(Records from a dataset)
'''

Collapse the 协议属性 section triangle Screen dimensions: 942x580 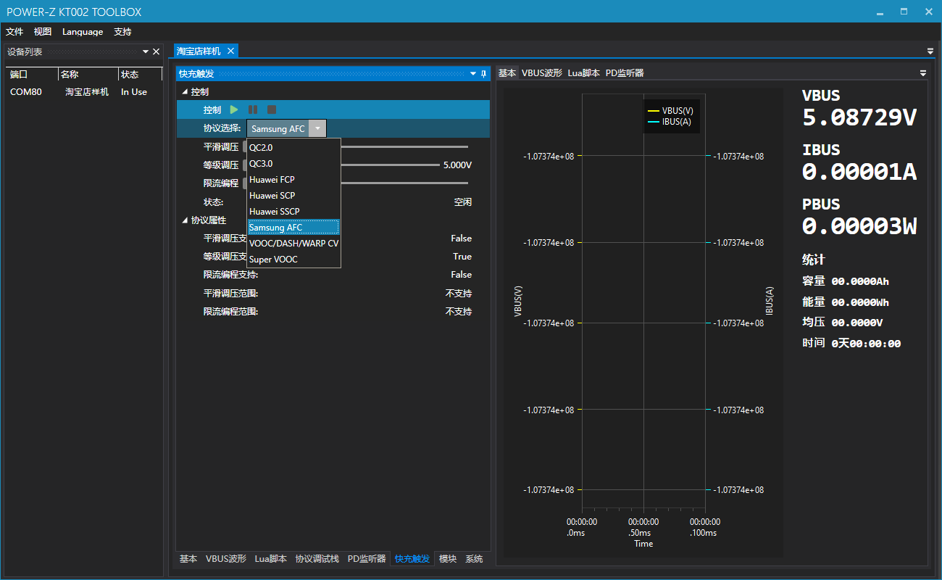(185, 220)
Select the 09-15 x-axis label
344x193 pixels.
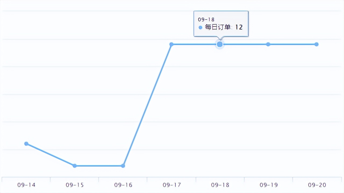coord(75,185)
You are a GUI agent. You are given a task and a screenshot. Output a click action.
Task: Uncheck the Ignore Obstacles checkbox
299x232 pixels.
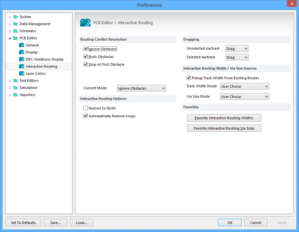coord(86,49)
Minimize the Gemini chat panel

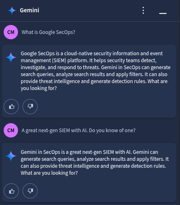[x=163, y=13]
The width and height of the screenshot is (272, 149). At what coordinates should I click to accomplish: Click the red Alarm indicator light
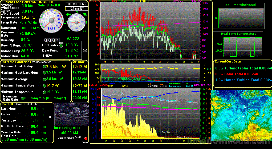(x=86, y=138)
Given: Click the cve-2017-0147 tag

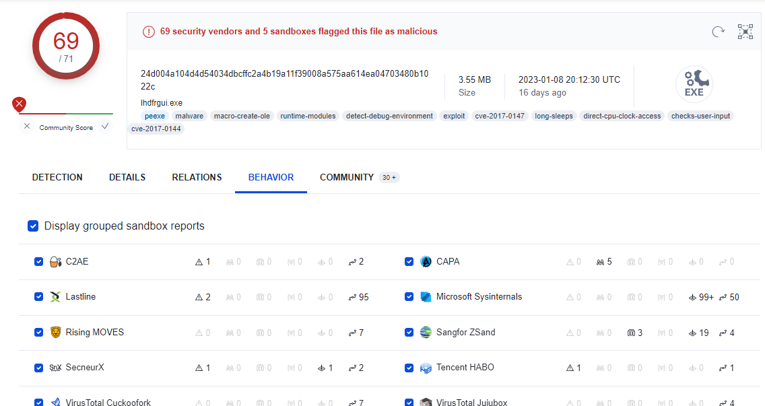Looking at the screenshot, I should click(x=499, y=116).
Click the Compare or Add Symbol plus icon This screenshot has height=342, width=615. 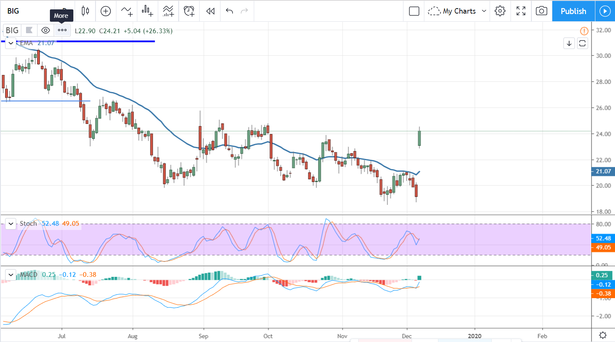pyautogui.click(x=105, y=11)
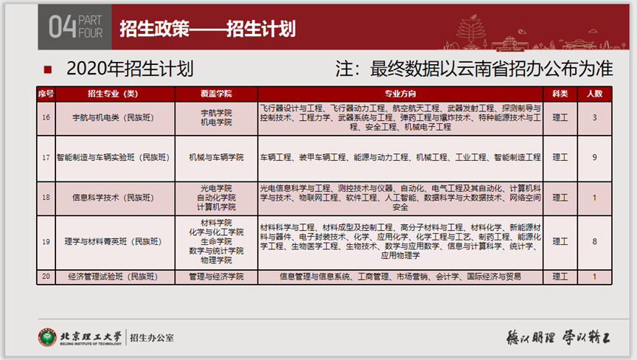Click the 2020年招生计划 heading text
The height and width of the screenshot is (360, 637).
(x=130, y=69)
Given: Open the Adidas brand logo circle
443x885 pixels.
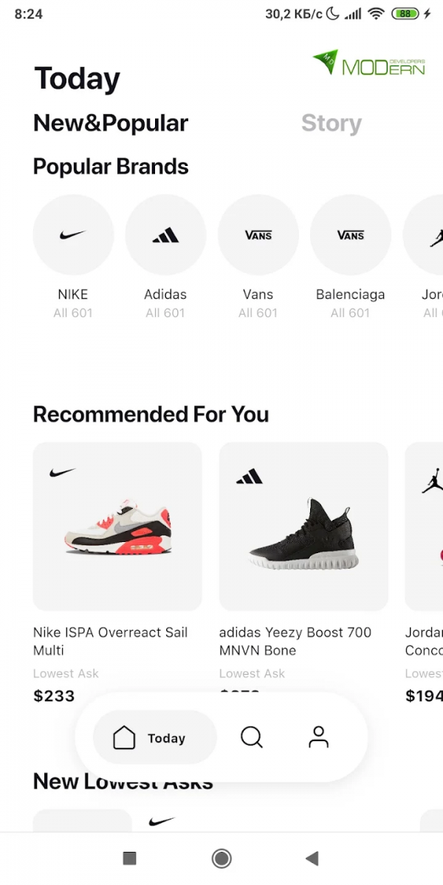Looking at the screenshot, I should (165, 235).
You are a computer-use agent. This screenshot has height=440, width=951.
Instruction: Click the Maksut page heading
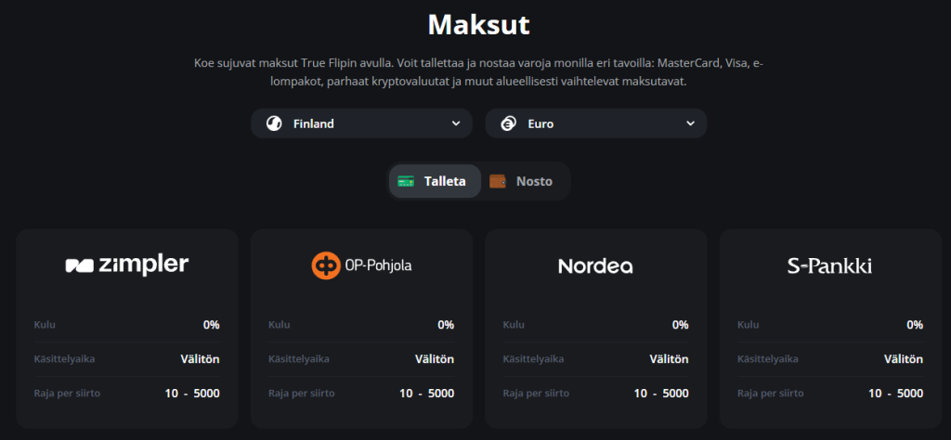pos(478,23)
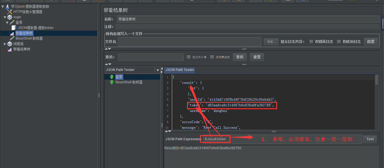Image resolution: width=384 pixels, height=168 pixels.
Task: Expand the 线程组 tree node
Action: (x=5, y=43)
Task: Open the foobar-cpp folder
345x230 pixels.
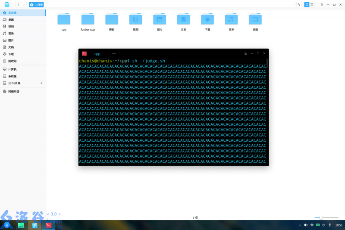Action: point(88,19)
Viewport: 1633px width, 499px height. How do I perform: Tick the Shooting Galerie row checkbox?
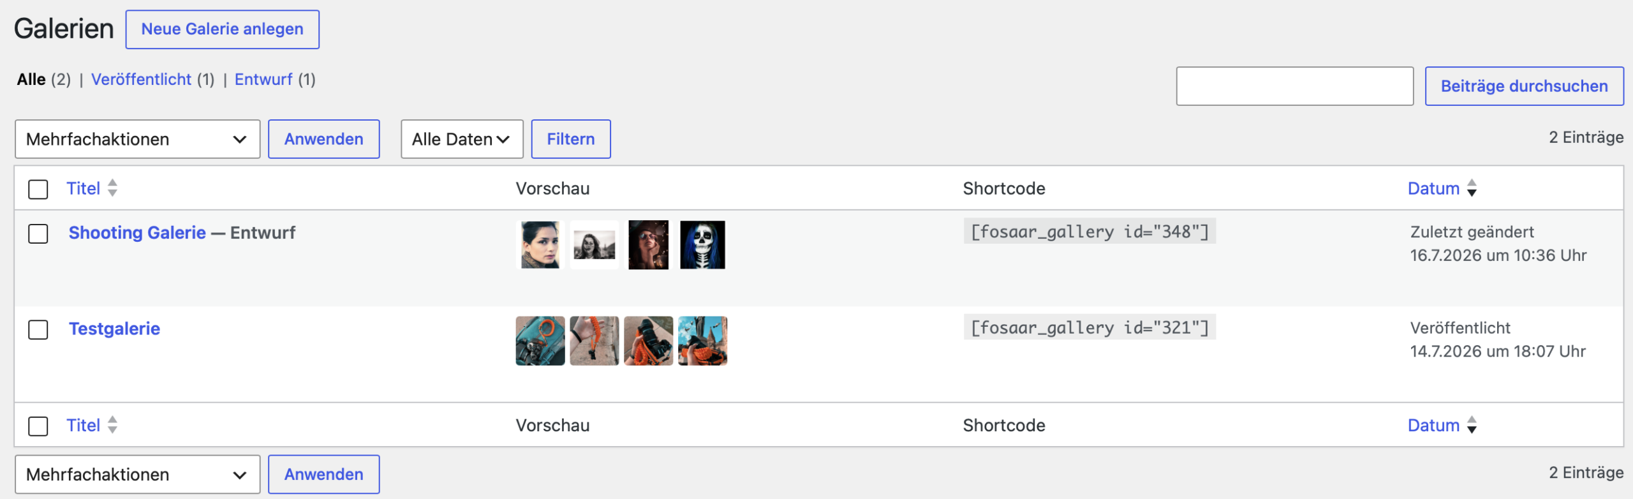[38, 234]
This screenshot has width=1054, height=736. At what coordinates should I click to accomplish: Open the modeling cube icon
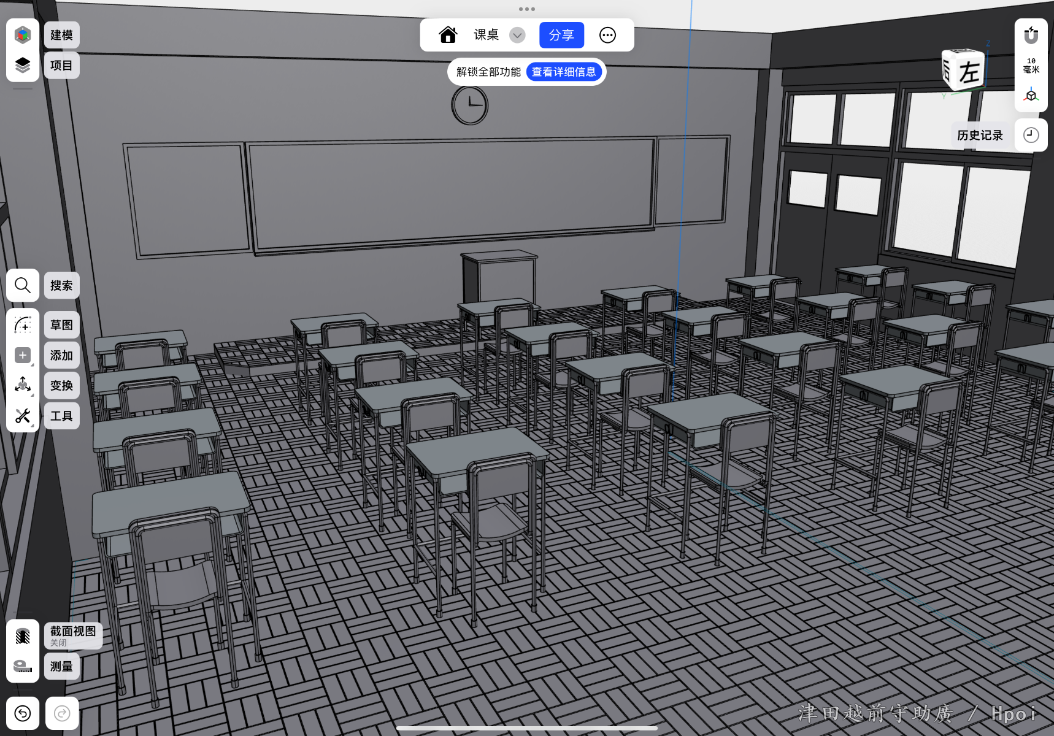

'''

THE TASK → Scan the data above and report each line in which "Open" is present.

EXPECTED ANSWER →
Given: Open the Adidas brand logo circle
Task: Open the foobar-cpp folder
This screenshot has width=1054, height=736. At what coordinates should I click to accomplish: Open the modeling cube icon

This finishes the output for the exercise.